Les données du vaccin personnalisé contre le mélanome de Moderna et Merck montrent une réduction de 49 % du risque de rechute ou de décès à cinq ans. Il ne s’agit pas d’une promesse théorique : ce sont les données d’un essai clinique avec un long suivi qui démontrent un bénéfice réel et durable. Cette technologie est l’ARNm. Le même ARNm que l'environnement politique américain actuel considère avec méfiance.
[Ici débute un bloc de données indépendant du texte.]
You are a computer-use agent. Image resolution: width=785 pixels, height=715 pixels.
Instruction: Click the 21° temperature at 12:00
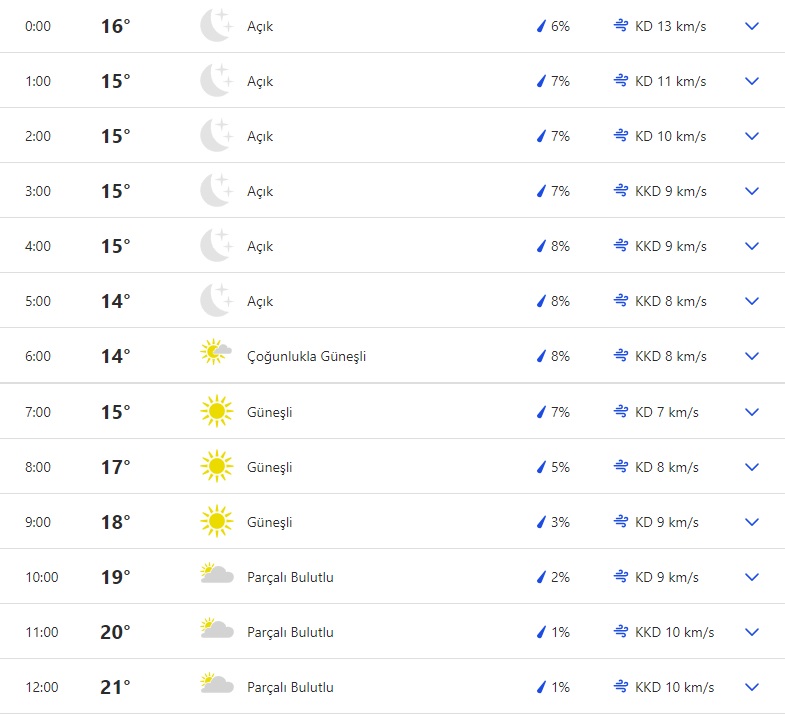[115, 687]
Restrictions politiques sur la recherche sur l'ARNm — États-Unis 2025-2026
- HHS/BARDA : annulation du financement de la recherche sur l'ARNm – 22 contrats annulés
- FDA : annulation de l'examen du vaccin contre la grippe à ARNm de Moderna (réexaminé ultérieurement)
- Effet sur le recrutement dans les essais : les chercheurs signalent des difficultés dues à la méfiance à l'égard des participants potentiels
- RFK Jr. en tant que secrétaire du HHS : position sceptique à l'égard des vaccins à ARNm documentée publiquement
- Impact estimé sur les délais de développement : retard potentiel de 2 à 5 ans dans les approbations
Ryan Sullivan, directeur du Melanoma Center du Brigham Cancer Institute du Massachusetts General Hospital, a décrit le problème directement : "La plupart des gens n'ont pas de préoccupations majeures, mais certaines personnes sont réticentes." En oncologie, où le recrutement de participants aux essais cliniques peut constituer le goulot d'étranglement qui détermine le moment où un traitement prometteur sera approuvé, même une minorité réticente peut retarder considérablement les délais.
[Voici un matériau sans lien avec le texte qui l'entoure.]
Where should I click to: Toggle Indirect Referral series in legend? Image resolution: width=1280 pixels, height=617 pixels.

Les implications mondiales
L'impact des décisions américaines en matière de réglementation et de financement ne se limite pas aux États-Unis. La FDA est l’agence de réglementation la plus influente au monde : ses approbations et ses rejets déterminent en grande partie le calendrier d’accès aux nouveaux traitements dans le monde. Si le climat politique américain retarde l'approbation du vaccin personnalisé à ARNm contre le mélanome – et potentiellement d'autres types de cancer – ce retard se transmet directement aux patients d'Europe, d'Amérique latine, d'Asie et du reste du monde qui attendent ces traitements.
En Europe, la situation est différente : l'EMA continue d'évaluer les données sur les vaccins anticancéreux à ARNm sans la composante politique qui caractérise le débat américain, et la loi européenne sur les biotechnologies positionne le continent comme un acteur stratégique dans le développement de ces technologies. Mais l'ampleur des investissements dans la R&D biomédicale américaine est si supérieure à celle de l'Europe que même avec la bonne volonté réglementaire de Bruxelles, les retards aux États-Unis se font sentir partout.